## TASK DIRECTIONS
From the first line to the last, write out the listing exactly.
_ _ _ _
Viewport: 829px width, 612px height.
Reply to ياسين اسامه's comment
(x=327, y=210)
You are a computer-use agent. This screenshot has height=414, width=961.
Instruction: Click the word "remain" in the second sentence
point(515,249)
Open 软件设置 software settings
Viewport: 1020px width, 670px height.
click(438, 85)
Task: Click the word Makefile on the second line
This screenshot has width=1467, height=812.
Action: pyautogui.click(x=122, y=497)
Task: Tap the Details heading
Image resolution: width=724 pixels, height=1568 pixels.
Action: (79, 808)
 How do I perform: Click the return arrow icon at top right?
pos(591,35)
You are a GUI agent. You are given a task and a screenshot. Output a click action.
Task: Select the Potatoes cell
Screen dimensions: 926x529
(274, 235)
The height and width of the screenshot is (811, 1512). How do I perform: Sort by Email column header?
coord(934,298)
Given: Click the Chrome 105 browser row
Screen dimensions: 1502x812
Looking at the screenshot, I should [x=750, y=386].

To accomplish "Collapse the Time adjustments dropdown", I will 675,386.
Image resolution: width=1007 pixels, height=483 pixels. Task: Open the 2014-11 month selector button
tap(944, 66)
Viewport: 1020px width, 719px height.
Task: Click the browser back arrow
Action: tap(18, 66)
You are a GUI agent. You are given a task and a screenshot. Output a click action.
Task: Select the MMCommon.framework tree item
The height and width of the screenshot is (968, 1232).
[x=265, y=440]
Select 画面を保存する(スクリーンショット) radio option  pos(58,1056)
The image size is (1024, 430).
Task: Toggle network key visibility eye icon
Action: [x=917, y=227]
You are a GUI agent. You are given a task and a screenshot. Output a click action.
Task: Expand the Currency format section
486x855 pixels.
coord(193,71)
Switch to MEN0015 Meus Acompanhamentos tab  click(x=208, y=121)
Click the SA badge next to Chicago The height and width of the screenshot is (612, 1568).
_ _ _ _
## SOLVED EXERCISE
Viewport: 829px width, 612px height.
Reply to ياسين اسامه's comment
(x=327, y=210)
You are a computer-use agent. This screenshot has height=414, width=961.
Instruction: Click the word "remain" in the second sentence
point(515,249)
Open 软件设置 software settings
Viewport: 1020px width, 670px height.
click(438, 85)
Task: Click the word Makefile on the second line
This screenshot has width=1467, height=812.
Action: pyautogui.click(x=122, y=497)
Task: Tap the Details heading
Image resolution: width=724 pixels, height=1568 pixels.
Action: (79, 808)
 How do I perform: Click the return arrow icon at top right?
pos(591,35)
You are a GUI agent. You are given a task and a screenshot. Output a click action.
Task: Select the Potatoes cell
Screen dimensions: 926x529
(274, 235)
The height and width of the screenshot is (811, 1512). How do I perform: Sort by Email column header?
coord(934,298)
Given: Click the Chrome 105 browser row
Screen dimensions: 1502x812
Looking at the screenshot, I should [x=750, y=386].

To accomplish "Collapse the Time adjustments dropdown", I will 675,386.
Image resolution: width=1007 pixels, height=483 pixels. Task: Open the 2014-11 month selector button
tap(944, 66)
Viewport: 1020px width, 719px height.
Task: Click the browser back arrow
Action: tap(18, 66)
You are a GUI agent. You are given a task and a screenshot. Output a click action.
Task: Select the MMCommon.framework tree item
The height and width of the screenshot is (968, 1232).
[x=265, y=440]
Select 画面を保存する(スクリーンショット) radio option  pos(58,1056)
The image size is (1024, 430).
Task: Toggle network key visibility eye icon
Action: [x=917, y=227]
You are a GUI agent. You are given a task and a screenshot. Output a click action.
Task: Expand the Currency format section
486x855 pixels.
coord(193,71)
Switch to MEN0015 Meus Acompanhamentos tab  click(x=208, y=121)
Click the SA badge next to Chicago The height and width of the screenshot is (612, 1568).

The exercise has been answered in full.